I wasn’t acting professionally as a kid, but I was doing stage productions. The first role I played was a pirate in Peter Pan at the Winchester Cooperative Theater. So, from a very young age I went straight to the villains. And then I did Shakespeare in middle school at this place called Project Shakespeare, I did plays in high school. When it came to going to college, I really wanted to learn more about acting and to be classically trained, so I went to Carnegie Mellon. I knew it was what I wanted to set my sights on.
Do any of the scenes in Gene Cousineau’s acting workshops give you flashbacks to your early days?
One hundred percent. It gives me a warm, tingly feeling inside. Henry [Winkler] is such a gem. I would’ve loved to be in his acting class in real life.
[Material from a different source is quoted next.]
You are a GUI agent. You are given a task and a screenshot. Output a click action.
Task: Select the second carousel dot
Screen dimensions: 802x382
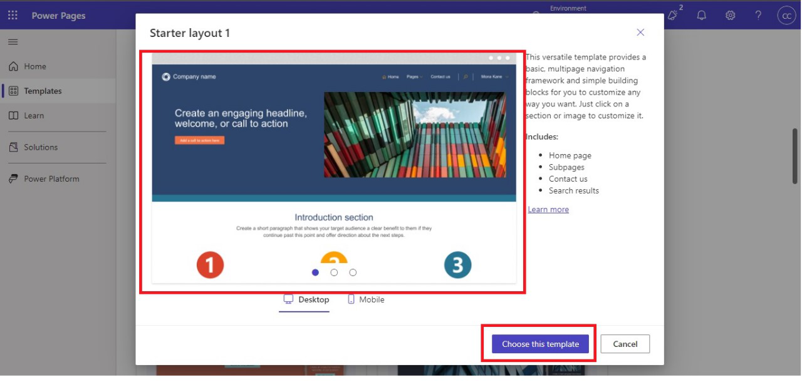pyautogui.click(x=334, y=272)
Anyone who has been in an acting class environment knows that there’s a familial element to it. You feel extremely supported, you’re in a place of real vulnerability. It’s extremely cathartic. You form bonds, whether it’s acting projects or plays, that last a lifetime.
You have a history of playing villains—I recognized you on Barry from when you played Victor Zsasz on Gotham. Is it more fun to play a bad guy?
It’s way more fun. Bad guys are heroes in their own minds. They’re doing what they feel is the right thing to do, they’re just more self-serving. What’s fascinating about villains is that everyone is one or two steps away from doing something horrendous. We’re all capable of real darkness.
Barry follows Game of Thrones, and The Ringer is obsessed with Game of Thrones, so I have to ask: Who would Hank root for to sit on the Iron Throne?
The Spider! Varys! He loves his haircut—and he’s for the people.
Disclosure: HBO is an initial investor in The Ringer.